** Supplied data follows **
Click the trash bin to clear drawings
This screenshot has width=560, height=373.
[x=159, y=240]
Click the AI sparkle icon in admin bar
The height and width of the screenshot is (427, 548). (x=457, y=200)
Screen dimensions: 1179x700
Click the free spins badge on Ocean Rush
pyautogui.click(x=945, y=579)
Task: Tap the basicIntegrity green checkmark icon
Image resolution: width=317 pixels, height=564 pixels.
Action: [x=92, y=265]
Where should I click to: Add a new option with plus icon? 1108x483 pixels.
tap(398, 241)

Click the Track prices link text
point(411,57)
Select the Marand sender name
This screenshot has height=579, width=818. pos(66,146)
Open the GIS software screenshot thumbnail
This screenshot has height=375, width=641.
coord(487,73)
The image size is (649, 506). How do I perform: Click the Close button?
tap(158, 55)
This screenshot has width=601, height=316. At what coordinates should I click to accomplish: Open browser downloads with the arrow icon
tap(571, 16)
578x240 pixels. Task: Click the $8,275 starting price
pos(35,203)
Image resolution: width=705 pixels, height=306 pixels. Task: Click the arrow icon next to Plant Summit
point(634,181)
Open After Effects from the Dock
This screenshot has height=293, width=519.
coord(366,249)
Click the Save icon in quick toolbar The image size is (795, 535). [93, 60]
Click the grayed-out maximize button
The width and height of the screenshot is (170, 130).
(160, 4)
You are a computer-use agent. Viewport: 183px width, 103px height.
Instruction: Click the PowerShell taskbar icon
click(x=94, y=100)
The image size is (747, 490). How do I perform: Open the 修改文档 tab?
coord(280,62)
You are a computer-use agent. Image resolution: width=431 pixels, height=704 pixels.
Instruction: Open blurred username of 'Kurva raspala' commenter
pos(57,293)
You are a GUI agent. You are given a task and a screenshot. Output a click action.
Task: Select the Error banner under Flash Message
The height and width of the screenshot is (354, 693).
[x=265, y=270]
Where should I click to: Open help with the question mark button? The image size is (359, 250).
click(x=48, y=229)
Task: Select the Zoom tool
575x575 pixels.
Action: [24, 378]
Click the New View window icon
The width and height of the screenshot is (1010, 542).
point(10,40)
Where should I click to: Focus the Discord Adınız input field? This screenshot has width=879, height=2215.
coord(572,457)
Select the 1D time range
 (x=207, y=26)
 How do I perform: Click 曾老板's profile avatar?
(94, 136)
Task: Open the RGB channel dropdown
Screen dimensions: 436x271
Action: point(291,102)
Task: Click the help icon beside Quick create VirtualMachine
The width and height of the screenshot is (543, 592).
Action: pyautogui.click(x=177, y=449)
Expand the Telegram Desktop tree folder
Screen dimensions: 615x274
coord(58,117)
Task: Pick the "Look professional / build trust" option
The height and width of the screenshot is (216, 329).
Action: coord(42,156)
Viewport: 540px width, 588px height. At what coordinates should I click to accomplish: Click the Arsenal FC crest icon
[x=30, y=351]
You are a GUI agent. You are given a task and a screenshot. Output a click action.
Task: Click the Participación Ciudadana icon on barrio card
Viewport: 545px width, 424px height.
** End of Supplied data **
§ Brief:
The answer must be an exact copy of the lines from the one containing "Task: Select the Error" through the last line of the records, both included.

§ Answer to this task:
Task: Select the Error banner under Flash Message
The height and width of the screenshot is (354, 693).
[x=265, y=270]
Where should I click to: Open help with the question mark button? The image size is (359, 250).
click(x=48, y=229)
Task: Select the Zoom tool
575x575 pixels.
Action: [24, 378]
Click the New View window icon
The width and height of the screenshot is (1010, 542).
point(10,40)
Where should I click to: Focus the Discord Adınız input field? This screenshot has width=879, height=2215.
coord(572,457)
Select the 1D time range
 (x=207, y=26)
 How do I perform: Click 曾老板's profile avatar?
(94, 136)
Task: Open the RGB channel dropdown
Screen dimensions: 436x271
Action: point(291,102)
Task: Click the help icon beside Quick create VirtualMachine
The width and height of the screenshot is (543, 592).
Action: pyautogui.click(x=177, y=449)
Expand the Telegram Desktop tree folder
Screen dimensions: 615x274
coord(58,117)
Task: Pick the "Look professional / build trust" option
The height and width of the screenshot is (216, 329).
Action: coord(42,156)
Viewport: 540px width, 588px height. At what coordinates should I click to accomplish: Click the Arsenal FC crest icon
[x=30, y=351]
You are a GUI agent. You are given a task and a screenshot. Output a click action.
Task: Click the Participación Ciudadana icon on barrio card
Viewport: 545px width, 424px height.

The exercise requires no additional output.